Canadian Guidelines & Context
In Canada, management aligns closely with guidelines from the Canadian Society of Nephrology and emergency medicine protocols.
- Availability of Agents: Sodium Zirconium Cyclosilicate (Lokelma) is Health Canada approved but coverage varies by province. For MCCQE1, know the standard “Insulin/Glucose” and “Calcium Gluconate” protocols as they are universal.
- Dialysis Access: In remote Canadian communities, access to hemodialysis may be limited. Transfer protocols (Medevac) are relevant for “Rural and Remote” considerations in the exam.
- Dietary Counselling: Referencing “Canada’s Food Guide” and specific renal diets is part of the Health Advocate role.
Key Points to Remember for MCCQE1
- ECG is King: If the stem mentions hyperkalemia, your immediate thought is “Look at the ECG.”
- Order of Operations:
- Calcium Gluconate (if ECG changes present).
- Insulin + D50 (Shift).
- Kayexalate/Dialysis (Eliminate).
- Digoxin Toxicity: Calcium was historically contraindicated in Digoxin toxicity due to “stone heart” theory, but modern literature suggests it is safe if given slowly. However, Digibind (Digoxin Immune Fab) is the specific antidote.
- Pseudohyperkalemia: Always on the differential for an asymptomatic patient with a difficult blood draw.
Sample Question
Clinical Scenario
A 68-year-old male with a history of End-Stage Renal Disease (ESRD) on hemodialysis presents to the Emergency Department after missing his last two dialysis sessions. He complains of generalized weakness and palpitations. His vitals are BP 110/70 mmHg, HR 58 bpm, RR 18/min.
An ECG is performed immediately and reveals sinus bradycardia with wide QRS complexes and tall, peaked T-waves.
Question
Which one of the following is the most appropriate immediate management step?

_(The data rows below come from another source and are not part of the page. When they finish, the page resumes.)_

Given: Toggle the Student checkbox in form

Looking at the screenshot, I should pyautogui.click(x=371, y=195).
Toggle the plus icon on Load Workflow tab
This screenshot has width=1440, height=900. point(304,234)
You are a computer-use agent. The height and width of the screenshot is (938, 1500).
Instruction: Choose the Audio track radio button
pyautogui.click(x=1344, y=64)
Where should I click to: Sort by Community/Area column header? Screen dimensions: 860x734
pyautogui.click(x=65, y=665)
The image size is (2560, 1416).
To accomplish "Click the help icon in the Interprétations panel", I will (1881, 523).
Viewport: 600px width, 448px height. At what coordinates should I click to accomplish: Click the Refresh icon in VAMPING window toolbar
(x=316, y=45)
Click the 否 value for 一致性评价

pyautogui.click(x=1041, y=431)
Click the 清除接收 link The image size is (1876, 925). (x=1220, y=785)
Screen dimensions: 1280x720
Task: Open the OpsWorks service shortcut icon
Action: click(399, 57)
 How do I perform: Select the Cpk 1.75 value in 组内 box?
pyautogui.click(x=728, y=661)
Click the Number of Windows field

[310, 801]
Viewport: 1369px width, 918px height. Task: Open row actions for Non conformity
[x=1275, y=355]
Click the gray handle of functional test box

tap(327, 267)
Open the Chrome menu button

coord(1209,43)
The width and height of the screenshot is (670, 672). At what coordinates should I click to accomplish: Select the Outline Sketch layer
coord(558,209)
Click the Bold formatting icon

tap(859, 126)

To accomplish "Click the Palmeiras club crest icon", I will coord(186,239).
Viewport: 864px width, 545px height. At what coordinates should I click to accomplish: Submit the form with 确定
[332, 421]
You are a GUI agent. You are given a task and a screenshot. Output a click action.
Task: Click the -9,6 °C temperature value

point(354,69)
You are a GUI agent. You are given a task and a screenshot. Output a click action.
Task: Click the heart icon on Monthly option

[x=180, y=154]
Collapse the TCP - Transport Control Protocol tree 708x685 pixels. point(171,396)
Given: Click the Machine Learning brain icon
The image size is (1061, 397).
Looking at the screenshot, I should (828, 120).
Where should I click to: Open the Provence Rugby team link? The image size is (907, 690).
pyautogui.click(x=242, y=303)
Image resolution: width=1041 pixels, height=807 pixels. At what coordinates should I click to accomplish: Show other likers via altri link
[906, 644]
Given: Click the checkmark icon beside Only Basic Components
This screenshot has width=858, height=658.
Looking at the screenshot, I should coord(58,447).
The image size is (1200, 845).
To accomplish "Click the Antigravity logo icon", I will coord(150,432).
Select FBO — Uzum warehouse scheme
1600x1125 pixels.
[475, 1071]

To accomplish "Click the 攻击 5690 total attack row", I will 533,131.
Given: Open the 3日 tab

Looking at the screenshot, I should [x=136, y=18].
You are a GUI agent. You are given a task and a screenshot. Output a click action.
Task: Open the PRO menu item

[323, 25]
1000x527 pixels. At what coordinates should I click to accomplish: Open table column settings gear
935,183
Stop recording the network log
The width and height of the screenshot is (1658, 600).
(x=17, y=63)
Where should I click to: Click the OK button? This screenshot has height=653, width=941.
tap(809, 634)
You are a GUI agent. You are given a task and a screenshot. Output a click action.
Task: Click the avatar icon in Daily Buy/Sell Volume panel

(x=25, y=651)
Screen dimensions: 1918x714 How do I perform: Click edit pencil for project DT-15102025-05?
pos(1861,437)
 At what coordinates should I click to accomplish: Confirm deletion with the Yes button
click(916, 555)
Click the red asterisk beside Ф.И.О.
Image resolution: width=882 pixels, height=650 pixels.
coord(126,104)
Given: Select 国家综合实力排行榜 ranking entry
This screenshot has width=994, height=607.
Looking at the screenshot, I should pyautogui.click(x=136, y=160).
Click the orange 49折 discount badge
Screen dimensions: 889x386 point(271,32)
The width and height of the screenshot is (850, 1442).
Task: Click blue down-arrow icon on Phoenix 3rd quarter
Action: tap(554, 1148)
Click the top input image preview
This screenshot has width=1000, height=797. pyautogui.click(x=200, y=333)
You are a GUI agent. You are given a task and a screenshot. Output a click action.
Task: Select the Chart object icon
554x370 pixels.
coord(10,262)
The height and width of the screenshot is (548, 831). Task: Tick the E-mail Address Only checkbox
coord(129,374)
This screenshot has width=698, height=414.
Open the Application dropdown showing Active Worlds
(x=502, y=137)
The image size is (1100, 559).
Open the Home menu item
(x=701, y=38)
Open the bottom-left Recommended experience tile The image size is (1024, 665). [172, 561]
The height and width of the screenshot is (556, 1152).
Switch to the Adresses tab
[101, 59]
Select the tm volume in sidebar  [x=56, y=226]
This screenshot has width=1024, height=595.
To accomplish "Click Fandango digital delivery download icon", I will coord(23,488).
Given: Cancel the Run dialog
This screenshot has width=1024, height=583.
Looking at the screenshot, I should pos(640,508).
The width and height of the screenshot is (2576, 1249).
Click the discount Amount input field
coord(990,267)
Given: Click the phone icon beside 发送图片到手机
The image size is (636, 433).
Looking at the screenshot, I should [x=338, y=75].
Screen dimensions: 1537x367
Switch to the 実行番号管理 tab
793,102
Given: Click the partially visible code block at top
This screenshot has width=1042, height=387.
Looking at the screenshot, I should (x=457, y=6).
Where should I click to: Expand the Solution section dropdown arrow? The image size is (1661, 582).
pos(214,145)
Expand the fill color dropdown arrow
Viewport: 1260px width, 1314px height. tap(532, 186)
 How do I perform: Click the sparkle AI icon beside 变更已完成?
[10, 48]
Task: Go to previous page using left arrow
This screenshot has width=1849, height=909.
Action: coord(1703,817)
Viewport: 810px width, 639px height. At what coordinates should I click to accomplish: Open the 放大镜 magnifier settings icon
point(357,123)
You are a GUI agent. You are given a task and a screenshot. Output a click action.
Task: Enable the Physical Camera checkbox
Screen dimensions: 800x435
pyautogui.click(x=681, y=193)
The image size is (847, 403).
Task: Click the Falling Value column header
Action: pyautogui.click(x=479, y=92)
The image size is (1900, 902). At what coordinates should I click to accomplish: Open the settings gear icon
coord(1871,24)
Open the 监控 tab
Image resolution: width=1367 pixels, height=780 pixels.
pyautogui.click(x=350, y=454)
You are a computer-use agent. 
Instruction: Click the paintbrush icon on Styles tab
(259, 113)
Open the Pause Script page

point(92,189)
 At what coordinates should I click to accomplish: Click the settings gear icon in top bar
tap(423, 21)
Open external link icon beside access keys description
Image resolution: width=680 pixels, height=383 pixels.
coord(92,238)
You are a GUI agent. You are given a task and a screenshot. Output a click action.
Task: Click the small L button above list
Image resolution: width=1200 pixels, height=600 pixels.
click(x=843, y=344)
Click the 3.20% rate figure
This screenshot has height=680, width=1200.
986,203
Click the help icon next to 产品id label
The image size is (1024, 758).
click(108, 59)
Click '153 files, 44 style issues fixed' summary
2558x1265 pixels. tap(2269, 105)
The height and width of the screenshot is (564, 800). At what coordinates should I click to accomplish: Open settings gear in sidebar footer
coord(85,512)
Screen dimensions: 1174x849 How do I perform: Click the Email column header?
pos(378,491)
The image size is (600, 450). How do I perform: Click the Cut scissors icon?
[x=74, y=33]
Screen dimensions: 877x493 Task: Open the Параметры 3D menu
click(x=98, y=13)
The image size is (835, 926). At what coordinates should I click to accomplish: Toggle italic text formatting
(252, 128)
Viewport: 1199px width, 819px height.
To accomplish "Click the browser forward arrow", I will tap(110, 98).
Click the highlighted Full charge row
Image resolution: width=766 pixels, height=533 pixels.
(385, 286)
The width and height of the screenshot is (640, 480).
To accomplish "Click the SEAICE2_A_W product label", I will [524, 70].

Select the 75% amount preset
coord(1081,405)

- A. Administration of 10 units IV regular insulin and D50W
- B. Administration of 10 mL of 10% Calcium Gluconate IV
- C. Administration of Sodium Polystyrene Sulfonate (Kayexalate) orally
- D. Urgent Hemodialysis
- E. Nebulized Salbutamol 10 mg
Explanation
The correct answer is:
- B. Administration of 10 mL of 10% Calcium Gluconate IV
Detailed Analysis
- Why B is correct: This patient has severe hyperkalemia with ECG changes (wide QRS, peaked T-waves). This is a medical emergency. The immediate priority is membrane stabilization to prevent progression to ventricular fibrillation or asystole. Calcium gluconate antagonizes the effect of potassium on the cardiac membrane without altering serum potassium levels. It works within minutes.
- Why A is incorrect: While Insulin and Glucose will shift potassium intracellularly, this takes 15-30 minutes to have an effect. It is the second step after membrane stabilization in unstable patients.
- Why C is incorrect: Cation exchange resins (Kayexalate) work very slowly (hours) and are used for elimination, not acute stabilization.
- Why D is incorrect: Hemodialysis is the definitive treatment and the most effective way to remove potassium, but it requires time to organize (mobilize team, set up machine). You must stabilize the heart while arranging dialysis.
- Why E is incorrect: Salbutamol is an adjunctive therapy for shifting potassium but is not the first-line immediate stabilizer for cardiac protection.
References
- Medical Council of Canada. (n.d.). MCCQE Part I Clinical Decision-Making and Multiple-Choice Questions. Retrieved from mcc.ca
- Kidney Disease: Improving Global Outcomes (KDIGO). (2012). Clinical Practice Guideline for the Evaluation and Management of Chronic Kidney Disease.
- Canadian Cardiovascular Society. Guidelines on the Management of Cardiac Arrhythmias.
- Tintinalli, J. E., et al. (2020). Tintinalli’s Emergency Medicine: A Comprehensive Study Guide (9th ed.). McGraw-Hill Education.
- Toronto Notes. (2023). Nephrology Chapter: Electrolyte Disturbances. Toronto Notes for Medical Students, Inc.